We want users to customize the forward- and/or reverse-mode differentiation behavior of their code. This customization

  1. should have a clear and consistent semantics in how it works and how it composes with other JAX transformations; and

  2. should be flexible in supporting use cases and workflows like in Autograd and PyTorch, including cases involving differentiation of Python control flow and workflows for NaN debugging.

As JAX developers we want to write library functions, like logit and expit, that are defined in terms of other primitives, but for the purposes of differentiation have primitive-like behavior in the sense that we want to define custom differentiation rules for them, which may be more numerically stable or performant. In particular, we don’t want to have to specify vmap or jit rules for functions like logit and expit.

As a stretch goal, we’d like to make JAX a great environment for power users looking to add custom differentiation rules for higher-order functions like fixed_point, odeint, etc.; this design doc won’t solve that problem, but we want to be confident we’re not going to preclude good solutions to that problem.

That is, our primary goals are

  1. solve the vmap-removes-custom-jvp semantics problem (#1249), and

  2. allow Python in custom VJPs, e.g. to debug NaNs (#1275).

Secondary goals are 3. clean up and simplify user experience (symbolic zeros, kwargs, etc) 4. make progress towards a world where users can easily add fixed_point, odeint, root, etc.

Overall, we want to close #116, #1097, #1249, #1275, #1366, #1723, #1670, #1875, #1938, and replace the custom_transforms machinery (from #636, #818, and others).

Non-goals#

Here are objectives we’re not aiming to achieve:

  1. The custom_transforms machinery aimed to provide a transformation-generic mechanism for customizing behavior, in principle (though never really used in practice) allowing users to customize rules for any transformation while somehow inheriting the “transparent” behavior for others. We are instead only going to solve the customization problem for differentiation (JVP and VJP, separately). Differentiation is the only case actually requested, and by specializing to differentiation we can reduce complexity and improve flexibility. To control all rules one can just write a primitive.
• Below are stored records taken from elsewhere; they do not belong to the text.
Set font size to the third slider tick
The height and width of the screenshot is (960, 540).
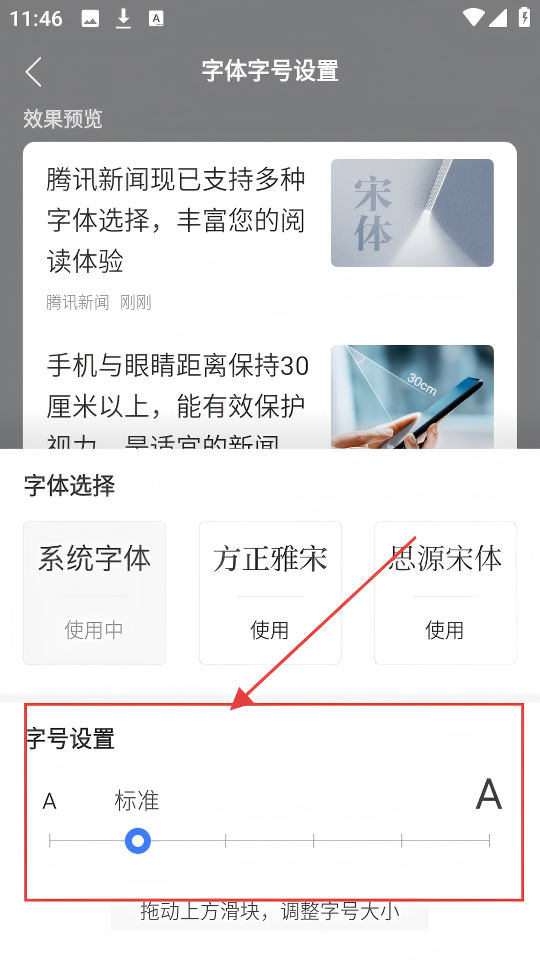click(226, 841)
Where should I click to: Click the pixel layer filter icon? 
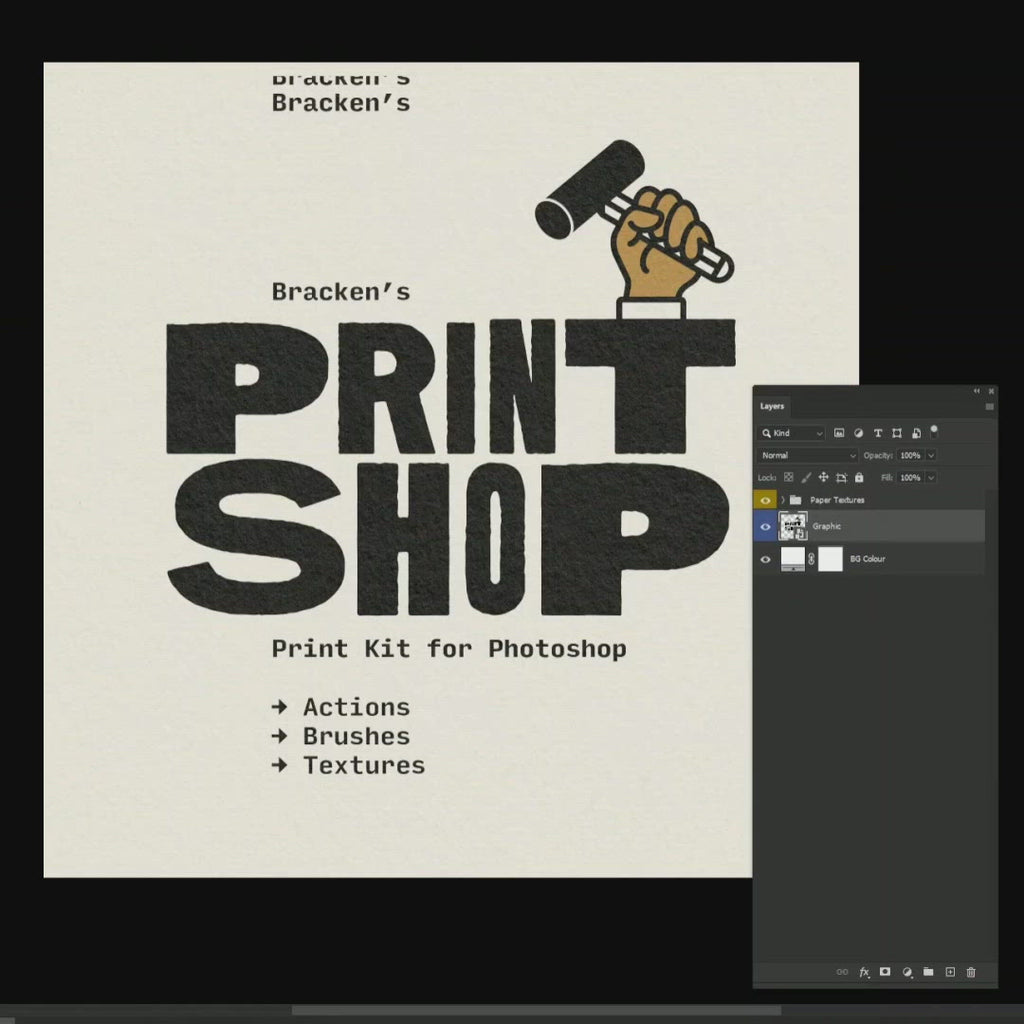(839, 433)
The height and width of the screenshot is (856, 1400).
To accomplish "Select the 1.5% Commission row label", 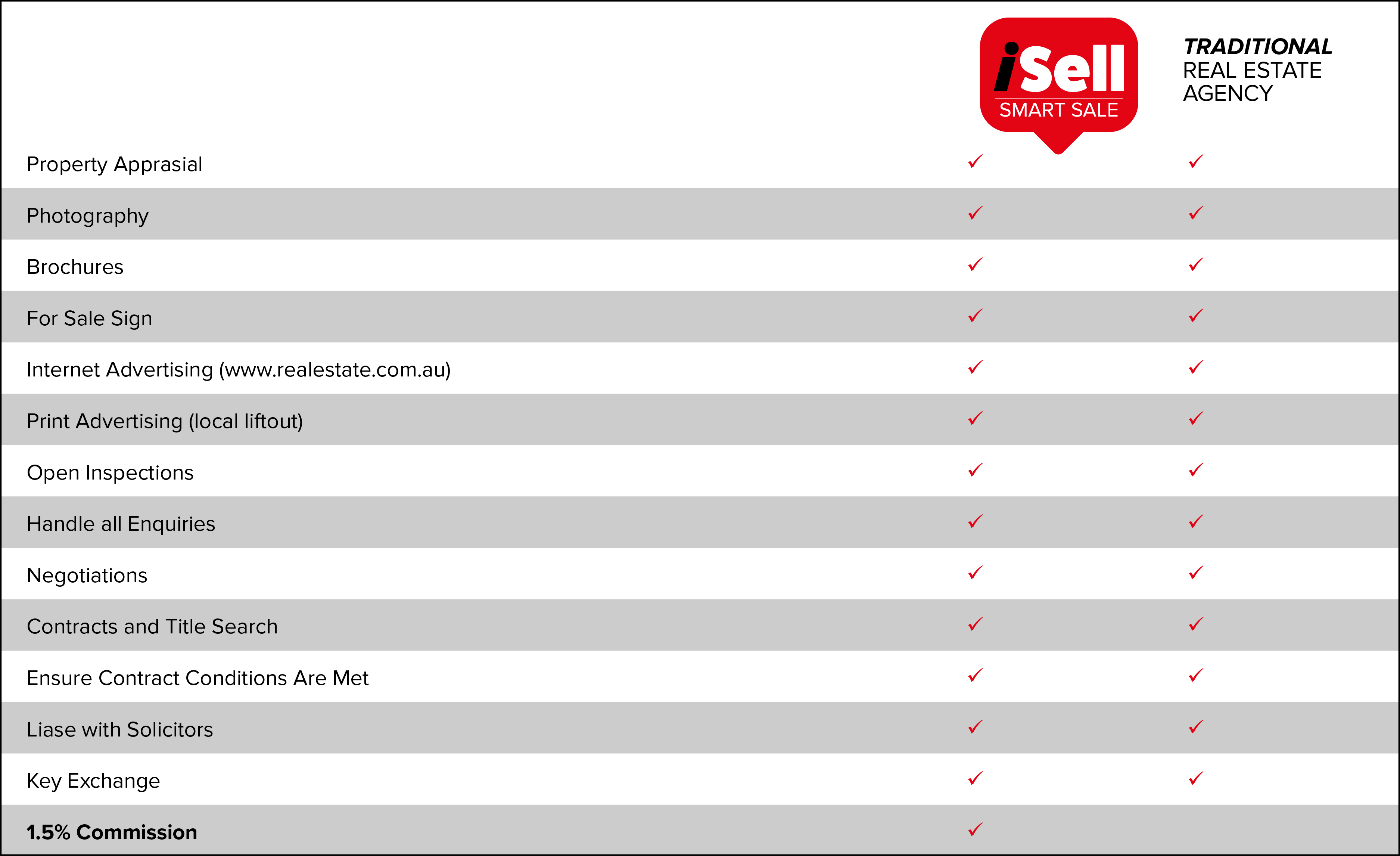I will (x=112, y=832).
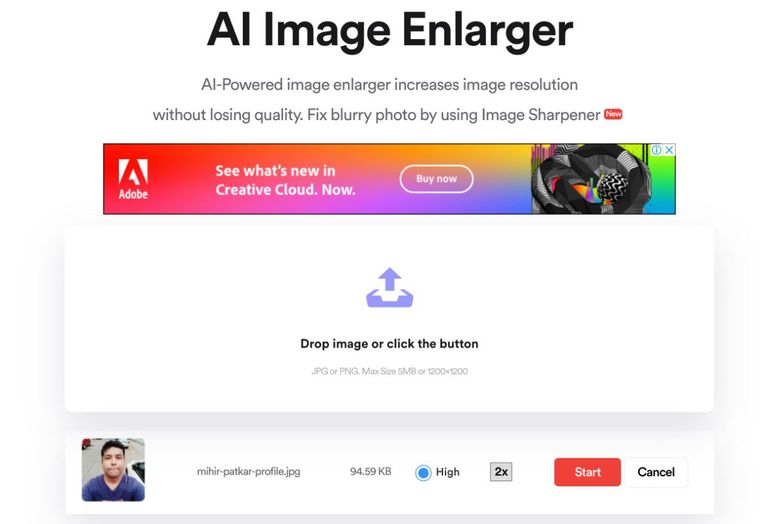Open the Image Sharpener link text
Screen dimensions: 767x524
(541, 115)
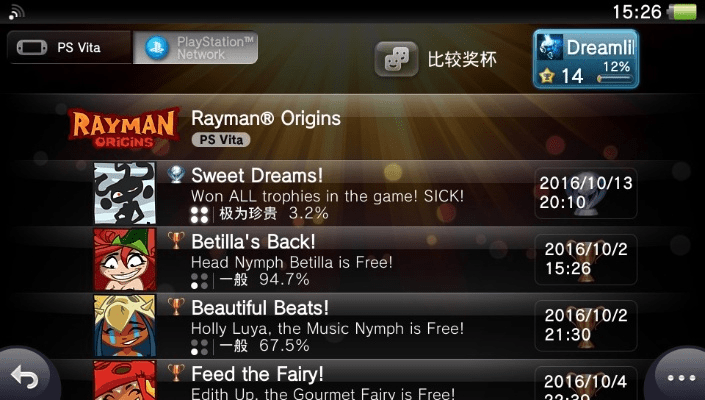Click the Wi-Fi signal status icon
Image resolution: width=705 pixels, height=400 pixels.
click(x=16, y=12)
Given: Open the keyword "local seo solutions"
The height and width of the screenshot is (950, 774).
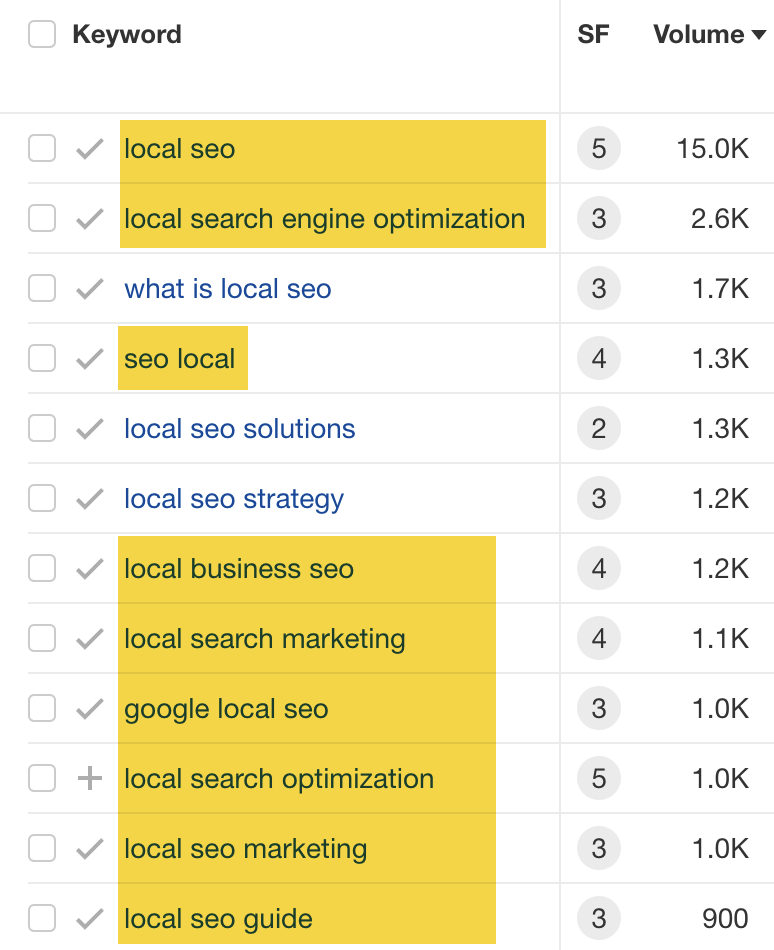Looking at the screenshot, I should [x=239, y=428].
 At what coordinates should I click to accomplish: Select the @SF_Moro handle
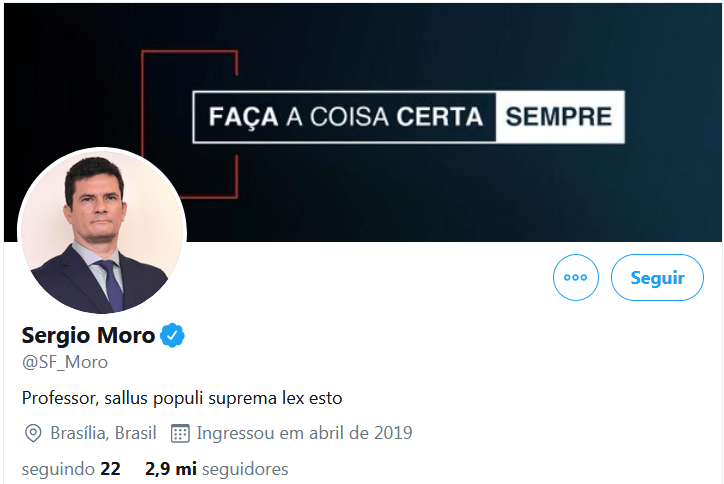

  2. We’re not going to prioritize mathematical aesthetics over flexibility and clarity on the user side, and simplicity on the implementation side. In particular, while the custom VJP signature a -> (b, CT b --o CT a) is mathematically pleasing, if it’s hard to implement in a Python mechanism because of the closure in the return type, we’re fine doing something that handles residuals more explicitly.

  3. Serialization support, of the form where the staged-out serialized program representation can be loaded and further JAX-transformed as opposed to just evaluated, is currently out of scope for these custom JVP/VJP transformation rules. Serialization may be useful not only for researchers who want to save some representation of their computation (and transform it after loading it), but also for future considerations like having jaxpr transformations implemented outside Python, or having jaxprs as an MLIR dialect. By defining this as a non-goal for the purpose of this design, we have fewer constraints on where we can stash Python callables.

Main problem descriptions#

The vmap-removes-custom-jvp semantics problem#

The vmap-removes-custom-jvp semantics problem is that vmap does not compose properly with differentiation of functions with custom_transforms rules:

# old custom_transforms api to be replaced
@jax.custom_transforms
def f(x):
  return 2. * x

# f_vjp :: a -> (b, CT b --o CT a)
def f_vjp(x):
  return f(x), lambda g: 3. * x  # 3 instead of 2

jax.defvjp_all(f, f_vjp)

grad(f)(1.)  # 3.
vmap(grad(f))(np.ones(4))  # [3., 3., 3., 3.]
grad(lambda x: vmap(f)(x).sum())(np.ones(4))  # [2., 2., 2., 2.]

The last grad-of-vmap line has an unexpected result! In general, applying vmap, or really any non-differentiation transformation, has the effect of removing the custom differentiation rule. (Applying jvp causes a failure when a custom VJP rule is defined.)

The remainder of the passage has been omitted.